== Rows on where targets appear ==
** BEGIN **

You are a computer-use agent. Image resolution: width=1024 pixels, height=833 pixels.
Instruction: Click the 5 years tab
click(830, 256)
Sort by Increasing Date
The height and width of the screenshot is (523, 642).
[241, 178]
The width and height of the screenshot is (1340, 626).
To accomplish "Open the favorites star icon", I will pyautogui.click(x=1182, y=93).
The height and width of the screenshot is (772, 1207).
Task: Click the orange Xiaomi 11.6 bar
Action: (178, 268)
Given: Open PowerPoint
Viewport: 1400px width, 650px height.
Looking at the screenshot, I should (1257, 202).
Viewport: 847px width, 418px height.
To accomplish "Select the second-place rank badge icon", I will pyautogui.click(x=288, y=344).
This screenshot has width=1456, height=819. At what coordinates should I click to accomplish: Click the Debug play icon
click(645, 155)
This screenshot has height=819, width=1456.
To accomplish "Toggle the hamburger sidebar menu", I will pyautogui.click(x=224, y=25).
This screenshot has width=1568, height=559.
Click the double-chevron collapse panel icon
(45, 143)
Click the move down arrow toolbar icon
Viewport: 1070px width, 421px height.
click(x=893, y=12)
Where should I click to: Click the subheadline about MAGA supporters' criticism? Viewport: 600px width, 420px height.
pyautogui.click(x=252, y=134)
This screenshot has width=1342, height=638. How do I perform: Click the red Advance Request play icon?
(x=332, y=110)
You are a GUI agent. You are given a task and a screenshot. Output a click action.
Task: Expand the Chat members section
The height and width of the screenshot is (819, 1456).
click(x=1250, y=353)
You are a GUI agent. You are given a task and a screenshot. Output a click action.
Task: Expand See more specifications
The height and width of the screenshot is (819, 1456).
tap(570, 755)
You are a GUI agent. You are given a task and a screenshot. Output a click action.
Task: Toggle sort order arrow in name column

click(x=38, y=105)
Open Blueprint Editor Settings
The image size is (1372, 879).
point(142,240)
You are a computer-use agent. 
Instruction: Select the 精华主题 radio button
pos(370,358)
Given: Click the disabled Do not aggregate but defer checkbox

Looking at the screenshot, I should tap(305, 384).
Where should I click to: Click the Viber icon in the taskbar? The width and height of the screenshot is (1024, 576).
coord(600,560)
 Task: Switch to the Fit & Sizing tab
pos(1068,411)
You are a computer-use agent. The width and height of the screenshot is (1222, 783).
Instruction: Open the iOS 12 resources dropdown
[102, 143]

** END **

== Goal ==
Revise the records above so that every "GUI agent" becomes "desktop assistant", with nothing else changed.

== Solved problem ==
You are a computer-use agent. Image resolution: width=1024 pixels, height=833 pixels.
Instruction: Click the 5 years tab
click(830, 256)
Sort by Increasing Date
The height and width of the screenshot is (523, 642).
[241, 178]
The width and height of the screenshot is (1340, 626).
To accomplish "Open the favorites star icon", I will pyautogui.click(x=1182, y=93).
The height and width of the screenshot is (772, 1207).
Task: Click the orange Xiaomi 11.6 bar
Action: (178, 268)
Given: Open PowerPoint
Viewport: 1400px width, 650px height.
Looking at the screenshot, I should (1257, 202).
Viewport: 847px width, 418px height.
To accomplish "Select the second-place rank badge icon", I will pyautogui.click(x=288, y=344).
This screenshot has width=1456, height=819. At what coordinates should I click to accomplish: Click the Debug play icon
click(645, 155)
This screenshot has height=819, width=1456.
To accomplish "Toggle the hamburger sidebar menu", I will pyautogui.click(x=224, y=25).
This screenshot has width=1568, height=559.
Click the double-chevron collapse panel icon
(45, 143)
Click the move down arrow toolbar icon
Viewport: 1070px width, 421px height.
click(x=893, y=12)
Where should I click to: Click the subheadline about MAGA supporters' criticism? Viewport: 600px width, 420px height.
pyautogui.click(x=252, y=134)
This screenshot has width=1342, height=638. How do I perform: Click the red Advance Request play icon?
(x=332, y=110)
You are a desktop assistant. You are given a task and a screenshot. Output a click action.
Task: Expand the Chat members section
The height and width of the screenshot is (819, 1456).
click(x=1250, y=353)
You are a desktop assistant. You are given a task and a screenshot. Output a click action.
Task: Expand See more specifications
The height and width of the screenshot is (819, 1456).
tap(570, 755)
You are a desktop assistant. You are given a task and a screenshot. Output a click action.
Task: Toggle sort order arrow in name column

click(x=38, y=105)
Open Blueprint Editor Settings
The image size is (1372, 879).
point(142,240)
You are a computer-use agent. 
Instruction: Select the 精华主题 radio button
pos(370,358)
Given: Click the disabled Do not aggregate but defer checkbox

Looking at the screenshot, I should tap(305, 384).
Where should I click to: Click the Viber icon in the taskbar? The width and height of the screenshot is (1024, 576).
coord(600,560)
 Task: Switch to the Fit & Sizing tab
pos(1068,411)
You are a computer-use agent. The width and height of the screenshot is (1222, 783).
Instruction: Open the iOS 12 resources dropdown
[102, 143]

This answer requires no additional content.